Patterns of antihypertensive and statin adherence prior to dementia: findings from the adult changes in thought study.

BACKGROUND: Detecting patients with undiagnosed dementia is an important clinical challenge. Changes in medication adherence might represent an early sign of cognitive impairment. We sought to examine antihypertensive and statin adherence trajectories in community-dwelling older adults, comparing people who went on to develop dementia to those who did not. METHODS: We analyzed data from Adult Changes in Thought (ACT), a population-based cohort study embedded within an integrated healthcare delivery system. Analyses included 4368 participants aged ≥65 years who had at least one follow-up visit. Research-quality dementia diagnoses were used to identify cases. We selected non-dementia control visits matched on age, sex, and study cohort that occurred at similar ACT follow-up time as the case's dementia onset; we treated this as the index date.

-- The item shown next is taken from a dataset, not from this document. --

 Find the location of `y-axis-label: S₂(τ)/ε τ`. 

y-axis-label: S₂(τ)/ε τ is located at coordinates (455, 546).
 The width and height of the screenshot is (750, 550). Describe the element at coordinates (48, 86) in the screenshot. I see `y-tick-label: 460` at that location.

Participants were included if they were prevalent users of either a statin or antihypertensive medication on the first day of follow up - 3 years prior to the index date. Using prescription fill dates and days supply, we calculated daily binary medication availability measures for each participant ('days covered') over 3 years leading up to the index date. We used group-based trajectory models to identify patterns of antihypertensive and statin adherence, and used conditional logistic regression to examine associations between adherence trajectories and dementia. RESULTS: Four trajectories were identified for antihypertensive users (292 cases, 3890 control visits), including near perfect (n = 1877, 36.6% cases, 45.5% controls), high (n = 1840, 43.2% cases, 44.1% controls), moderate (n = 365, 18.5% cases, 8.0% controls) and early poor adherence (n = 100, 1.7% cases, 2.4% controls). Odds of dementia was 3 times greater for those with moderate antihypertensive adherence compared to those with near perfect adherence (adjusted OR 3.0, 95% CI 2.0, 4.3). Four trajectories were identified for statin users (148 cases, 1131 control visits), including high (n = 1004, 75.0% cases, 79.0% controls), moderate (n = 192, 19.6% cases, 14.4% controls), early poor (n = 43, 2.0% cases, 3.5% controls), and delayed poor adherence (n = 40, 3.4% cases, 3.1% controls). No association was detected between statin adherence trajectories and dementia. CONCLUSIONS: Patterns of medication adherence may be useful to identify a subset of people at higher likelihood of developing dementia.